■ TASK STATEMENT:
Copy every one of the rows below word for word, leaving the pictures out of your copy.

■ Dataset excerpt:
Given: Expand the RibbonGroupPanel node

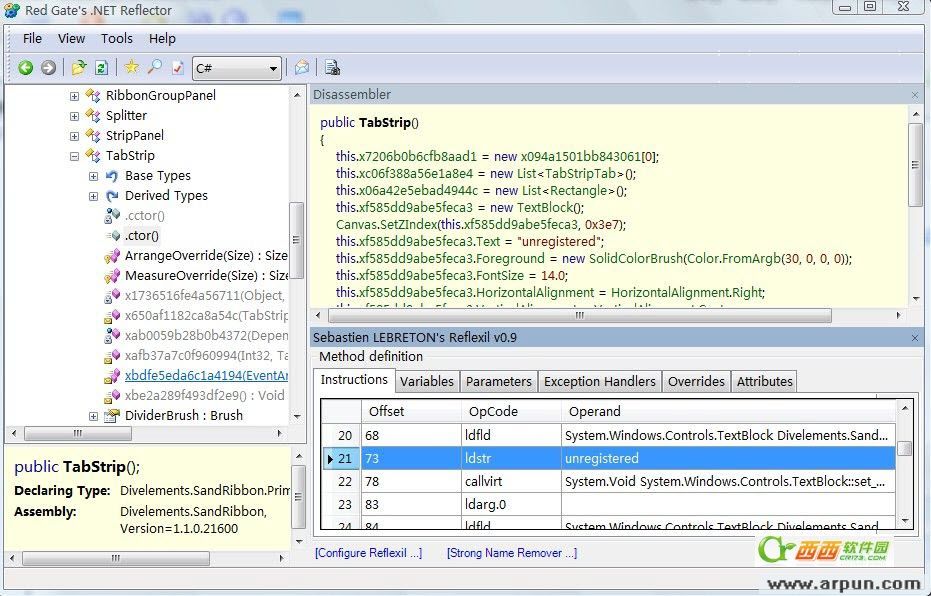Looking at the screenshot, I should pyautogui.click(x=74, y=96).
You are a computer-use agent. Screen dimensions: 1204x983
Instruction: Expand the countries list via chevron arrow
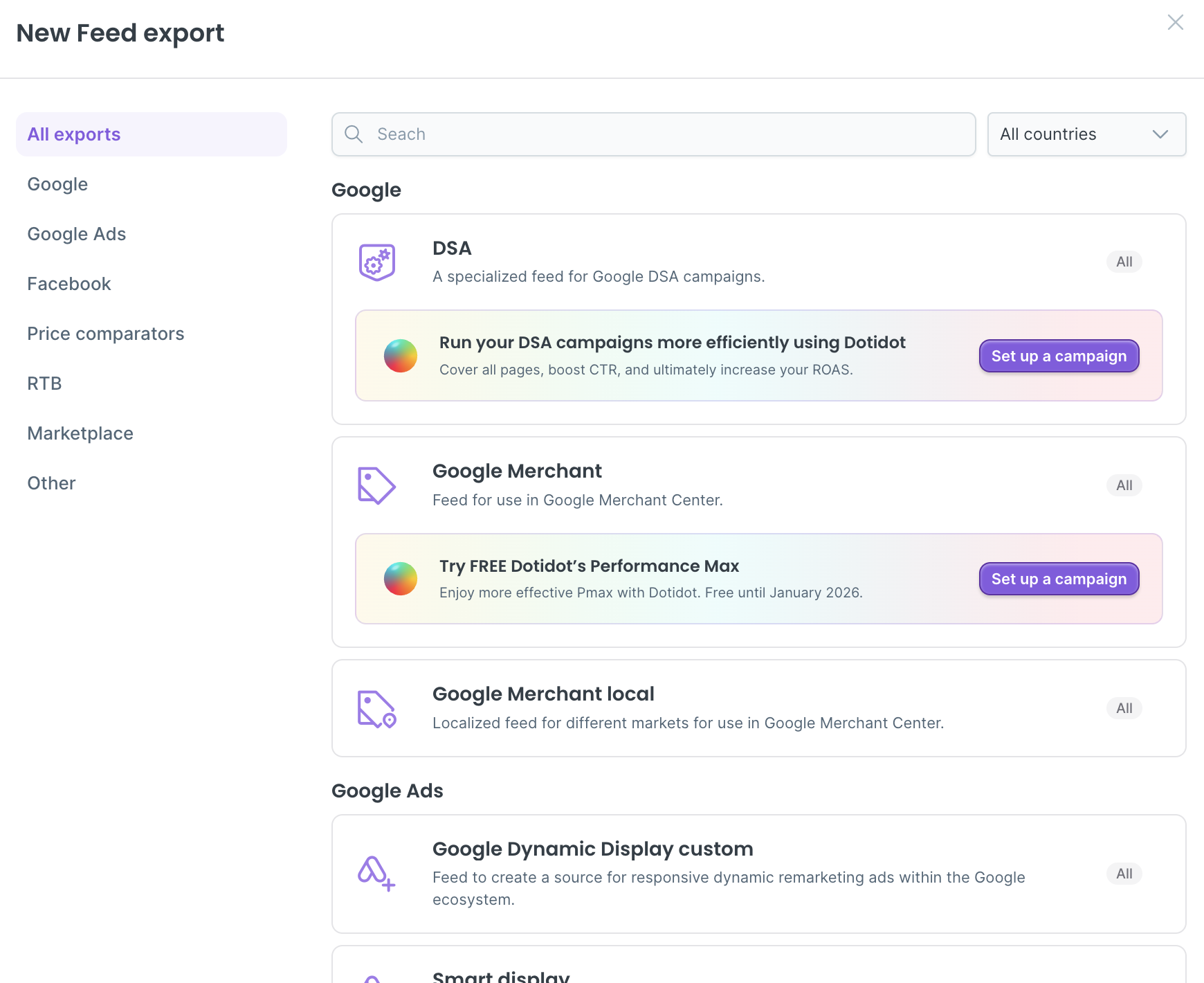coord(1160,134)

■ ANSWER TO THIS PROBLEM:
Given: Expand the RibbonGroupPanel node

Looking at the screenshot, I should pyautogui.click(x=74, y=96).
You are a computer-use agent. Screen dimensions: 1204x983
Instruction: Expand the countries list via chevron arrow
coord(1160,134)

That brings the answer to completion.